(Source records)

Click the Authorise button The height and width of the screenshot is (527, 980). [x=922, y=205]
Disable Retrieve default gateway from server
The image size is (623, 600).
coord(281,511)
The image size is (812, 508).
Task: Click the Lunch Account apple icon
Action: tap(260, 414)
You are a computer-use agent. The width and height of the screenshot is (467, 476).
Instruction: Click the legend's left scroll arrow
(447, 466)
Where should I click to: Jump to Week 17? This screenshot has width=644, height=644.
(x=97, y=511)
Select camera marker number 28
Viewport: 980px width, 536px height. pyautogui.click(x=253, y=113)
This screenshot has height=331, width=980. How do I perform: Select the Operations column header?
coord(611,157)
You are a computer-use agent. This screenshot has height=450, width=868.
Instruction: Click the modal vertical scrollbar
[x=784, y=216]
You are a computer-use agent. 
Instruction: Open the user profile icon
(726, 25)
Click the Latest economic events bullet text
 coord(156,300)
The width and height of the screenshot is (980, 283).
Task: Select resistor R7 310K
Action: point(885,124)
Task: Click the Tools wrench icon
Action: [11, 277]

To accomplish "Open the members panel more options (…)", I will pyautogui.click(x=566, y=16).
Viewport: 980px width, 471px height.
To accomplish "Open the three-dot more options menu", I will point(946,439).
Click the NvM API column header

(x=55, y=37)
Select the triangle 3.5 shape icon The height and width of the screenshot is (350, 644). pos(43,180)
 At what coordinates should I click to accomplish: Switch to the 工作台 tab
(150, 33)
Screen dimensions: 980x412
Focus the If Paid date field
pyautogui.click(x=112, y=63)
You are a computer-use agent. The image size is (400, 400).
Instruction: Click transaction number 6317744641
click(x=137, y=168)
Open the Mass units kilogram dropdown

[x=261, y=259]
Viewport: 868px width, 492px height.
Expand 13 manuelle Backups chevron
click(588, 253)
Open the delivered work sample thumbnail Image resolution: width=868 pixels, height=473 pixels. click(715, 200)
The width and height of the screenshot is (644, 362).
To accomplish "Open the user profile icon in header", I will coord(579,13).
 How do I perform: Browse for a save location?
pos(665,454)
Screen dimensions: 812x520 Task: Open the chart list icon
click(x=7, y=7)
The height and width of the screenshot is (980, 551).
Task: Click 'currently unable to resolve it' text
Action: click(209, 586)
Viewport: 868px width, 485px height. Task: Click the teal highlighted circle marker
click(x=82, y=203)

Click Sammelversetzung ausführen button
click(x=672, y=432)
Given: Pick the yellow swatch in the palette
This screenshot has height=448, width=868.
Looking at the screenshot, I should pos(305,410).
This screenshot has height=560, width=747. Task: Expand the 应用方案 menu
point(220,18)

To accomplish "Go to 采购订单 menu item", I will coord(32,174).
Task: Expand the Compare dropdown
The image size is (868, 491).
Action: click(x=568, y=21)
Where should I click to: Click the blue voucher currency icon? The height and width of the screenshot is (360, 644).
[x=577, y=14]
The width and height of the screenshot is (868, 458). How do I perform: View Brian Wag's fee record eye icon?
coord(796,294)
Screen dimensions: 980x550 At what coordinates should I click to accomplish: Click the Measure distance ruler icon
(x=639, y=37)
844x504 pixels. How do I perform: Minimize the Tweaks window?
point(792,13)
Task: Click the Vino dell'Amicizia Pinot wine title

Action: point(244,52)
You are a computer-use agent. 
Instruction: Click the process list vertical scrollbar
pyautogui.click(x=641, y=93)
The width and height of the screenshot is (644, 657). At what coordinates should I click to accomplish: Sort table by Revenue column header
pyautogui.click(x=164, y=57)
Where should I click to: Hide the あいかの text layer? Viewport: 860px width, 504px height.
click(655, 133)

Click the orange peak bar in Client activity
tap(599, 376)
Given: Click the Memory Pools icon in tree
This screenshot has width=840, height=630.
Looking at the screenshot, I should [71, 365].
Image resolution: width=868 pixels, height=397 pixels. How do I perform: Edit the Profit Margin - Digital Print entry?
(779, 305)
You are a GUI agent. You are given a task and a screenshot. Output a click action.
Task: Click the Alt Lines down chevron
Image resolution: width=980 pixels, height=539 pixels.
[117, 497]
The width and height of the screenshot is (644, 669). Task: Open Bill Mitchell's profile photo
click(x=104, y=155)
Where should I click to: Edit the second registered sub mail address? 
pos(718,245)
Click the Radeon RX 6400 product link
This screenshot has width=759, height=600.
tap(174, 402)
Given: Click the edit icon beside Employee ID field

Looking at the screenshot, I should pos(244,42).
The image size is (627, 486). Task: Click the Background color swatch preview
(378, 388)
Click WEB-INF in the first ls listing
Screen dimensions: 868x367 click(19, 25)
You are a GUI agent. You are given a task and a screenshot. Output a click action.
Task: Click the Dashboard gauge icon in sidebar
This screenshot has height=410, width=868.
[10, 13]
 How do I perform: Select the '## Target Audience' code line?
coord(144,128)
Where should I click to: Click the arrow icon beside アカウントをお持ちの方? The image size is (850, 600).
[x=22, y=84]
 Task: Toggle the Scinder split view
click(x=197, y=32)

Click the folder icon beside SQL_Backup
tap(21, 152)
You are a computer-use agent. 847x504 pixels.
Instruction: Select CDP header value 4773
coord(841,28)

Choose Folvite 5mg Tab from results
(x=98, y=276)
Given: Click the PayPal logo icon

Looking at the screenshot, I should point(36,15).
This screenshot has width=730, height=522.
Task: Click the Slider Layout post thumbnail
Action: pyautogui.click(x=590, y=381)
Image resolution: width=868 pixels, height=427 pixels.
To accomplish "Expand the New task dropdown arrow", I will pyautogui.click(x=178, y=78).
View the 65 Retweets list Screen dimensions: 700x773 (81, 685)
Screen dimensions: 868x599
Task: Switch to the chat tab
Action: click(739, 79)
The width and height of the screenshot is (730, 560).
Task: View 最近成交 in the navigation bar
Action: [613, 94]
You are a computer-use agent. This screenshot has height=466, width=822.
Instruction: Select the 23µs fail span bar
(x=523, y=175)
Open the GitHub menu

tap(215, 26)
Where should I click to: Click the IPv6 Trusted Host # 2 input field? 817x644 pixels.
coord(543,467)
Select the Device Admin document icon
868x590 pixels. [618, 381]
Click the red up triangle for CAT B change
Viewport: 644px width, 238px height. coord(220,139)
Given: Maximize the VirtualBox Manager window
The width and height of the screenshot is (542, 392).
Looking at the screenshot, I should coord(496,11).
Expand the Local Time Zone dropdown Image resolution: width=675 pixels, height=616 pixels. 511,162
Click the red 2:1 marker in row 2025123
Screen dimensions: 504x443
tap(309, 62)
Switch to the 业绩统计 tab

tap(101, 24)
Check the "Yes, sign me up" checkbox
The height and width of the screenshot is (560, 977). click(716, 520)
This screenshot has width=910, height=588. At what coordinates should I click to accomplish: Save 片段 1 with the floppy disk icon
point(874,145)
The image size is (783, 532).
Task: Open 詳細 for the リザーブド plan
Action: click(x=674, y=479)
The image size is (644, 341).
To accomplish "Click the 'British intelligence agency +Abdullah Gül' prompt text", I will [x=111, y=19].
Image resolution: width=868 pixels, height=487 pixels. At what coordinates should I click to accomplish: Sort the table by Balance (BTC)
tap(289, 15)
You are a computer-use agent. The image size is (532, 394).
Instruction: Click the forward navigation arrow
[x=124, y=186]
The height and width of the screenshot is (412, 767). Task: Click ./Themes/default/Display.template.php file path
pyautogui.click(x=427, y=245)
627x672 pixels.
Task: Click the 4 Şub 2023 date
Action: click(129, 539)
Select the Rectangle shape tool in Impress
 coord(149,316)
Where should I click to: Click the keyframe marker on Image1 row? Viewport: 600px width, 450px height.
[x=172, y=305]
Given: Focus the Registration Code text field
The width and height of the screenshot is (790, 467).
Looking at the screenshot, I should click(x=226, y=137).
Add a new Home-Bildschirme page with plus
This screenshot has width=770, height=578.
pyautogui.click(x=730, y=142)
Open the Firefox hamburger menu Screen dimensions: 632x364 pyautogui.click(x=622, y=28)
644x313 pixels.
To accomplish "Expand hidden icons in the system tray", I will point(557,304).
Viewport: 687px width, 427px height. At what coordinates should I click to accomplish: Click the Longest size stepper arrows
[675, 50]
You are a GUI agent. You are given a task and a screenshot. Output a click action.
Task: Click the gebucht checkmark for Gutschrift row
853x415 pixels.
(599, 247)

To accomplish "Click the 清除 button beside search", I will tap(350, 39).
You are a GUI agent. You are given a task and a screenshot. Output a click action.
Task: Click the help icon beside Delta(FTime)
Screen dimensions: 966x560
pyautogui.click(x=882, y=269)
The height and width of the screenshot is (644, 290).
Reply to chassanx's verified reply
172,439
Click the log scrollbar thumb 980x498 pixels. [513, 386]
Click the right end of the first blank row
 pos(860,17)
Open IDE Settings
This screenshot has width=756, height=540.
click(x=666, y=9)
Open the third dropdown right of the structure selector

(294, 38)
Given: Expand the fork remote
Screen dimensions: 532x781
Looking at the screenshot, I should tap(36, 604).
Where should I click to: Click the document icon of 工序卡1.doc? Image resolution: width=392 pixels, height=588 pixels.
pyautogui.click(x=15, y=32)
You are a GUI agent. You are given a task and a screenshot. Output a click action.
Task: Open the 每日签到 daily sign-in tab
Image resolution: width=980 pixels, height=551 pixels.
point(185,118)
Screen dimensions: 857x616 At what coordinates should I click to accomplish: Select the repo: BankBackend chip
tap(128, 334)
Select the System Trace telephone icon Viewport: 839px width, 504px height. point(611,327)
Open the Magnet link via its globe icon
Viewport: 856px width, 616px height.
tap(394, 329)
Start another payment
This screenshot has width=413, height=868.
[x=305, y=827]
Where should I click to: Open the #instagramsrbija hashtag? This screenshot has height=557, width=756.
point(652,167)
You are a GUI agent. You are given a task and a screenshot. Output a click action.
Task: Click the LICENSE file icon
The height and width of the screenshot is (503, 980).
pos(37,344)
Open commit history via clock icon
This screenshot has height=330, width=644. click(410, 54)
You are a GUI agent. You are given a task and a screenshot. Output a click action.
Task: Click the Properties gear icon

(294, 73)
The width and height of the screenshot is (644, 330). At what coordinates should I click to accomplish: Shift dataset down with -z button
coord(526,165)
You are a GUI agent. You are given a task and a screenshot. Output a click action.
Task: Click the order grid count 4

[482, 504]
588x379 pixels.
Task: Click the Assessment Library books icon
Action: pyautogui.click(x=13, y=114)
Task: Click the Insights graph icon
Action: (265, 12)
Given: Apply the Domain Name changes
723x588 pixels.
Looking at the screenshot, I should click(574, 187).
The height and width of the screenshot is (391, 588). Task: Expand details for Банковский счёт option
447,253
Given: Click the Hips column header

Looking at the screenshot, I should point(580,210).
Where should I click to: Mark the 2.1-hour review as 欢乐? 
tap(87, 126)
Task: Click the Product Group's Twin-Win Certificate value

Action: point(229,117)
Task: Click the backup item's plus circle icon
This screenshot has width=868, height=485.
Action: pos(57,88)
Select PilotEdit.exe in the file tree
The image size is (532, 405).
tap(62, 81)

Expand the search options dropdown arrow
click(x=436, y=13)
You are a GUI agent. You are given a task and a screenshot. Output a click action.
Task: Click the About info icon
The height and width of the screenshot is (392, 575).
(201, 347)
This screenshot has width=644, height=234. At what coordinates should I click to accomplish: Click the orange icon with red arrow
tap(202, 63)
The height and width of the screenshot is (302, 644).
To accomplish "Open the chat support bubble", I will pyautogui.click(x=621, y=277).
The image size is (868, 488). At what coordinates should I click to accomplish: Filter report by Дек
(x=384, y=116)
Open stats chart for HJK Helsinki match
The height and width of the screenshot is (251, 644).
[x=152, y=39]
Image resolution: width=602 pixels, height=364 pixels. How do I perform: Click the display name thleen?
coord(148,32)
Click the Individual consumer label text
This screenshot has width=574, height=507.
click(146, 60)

## WHAT THE EXERCISE ASKS
Show the lines where the word "tree" appears in the entries.

## WRITTEN REPLY
Given: Click the Memory Pools icon in tree
Select PilotEdit.exe in the file tree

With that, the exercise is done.